PROBLEM STATEMENT.
Under this line is a listing; return exactly the lines starting at the one with "This screenshot has width=538, height=391." and running down to the one with "Image resolution: width=797", and leave out its pictures.

(Beginning of SOURCE RECORDS)

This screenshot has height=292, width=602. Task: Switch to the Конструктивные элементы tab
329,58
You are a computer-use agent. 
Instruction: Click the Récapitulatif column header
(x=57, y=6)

(End of SOURCE RECORDS)
(Beginning of SOURCE RECORDS)

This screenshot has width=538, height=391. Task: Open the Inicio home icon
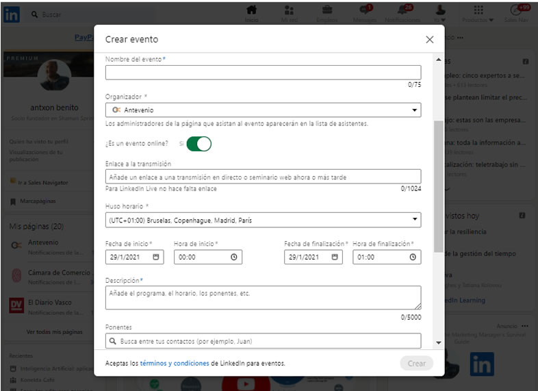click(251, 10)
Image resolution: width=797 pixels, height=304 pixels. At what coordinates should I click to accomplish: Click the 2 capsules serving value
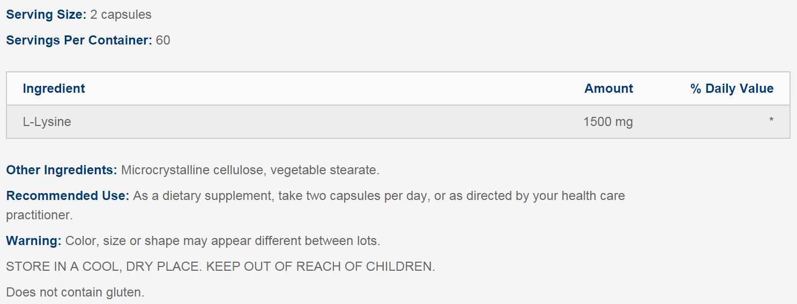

(End of SOURCE RECORDS)

RESPONSE.
This screenshot has width=538, height=391. Task: Open the Inicio home icon
click(251, 10)
Image resolution: width=797 pixels, height=304 pixels. At what coordinates should I click to accomplish: Click the 2 capsules serving value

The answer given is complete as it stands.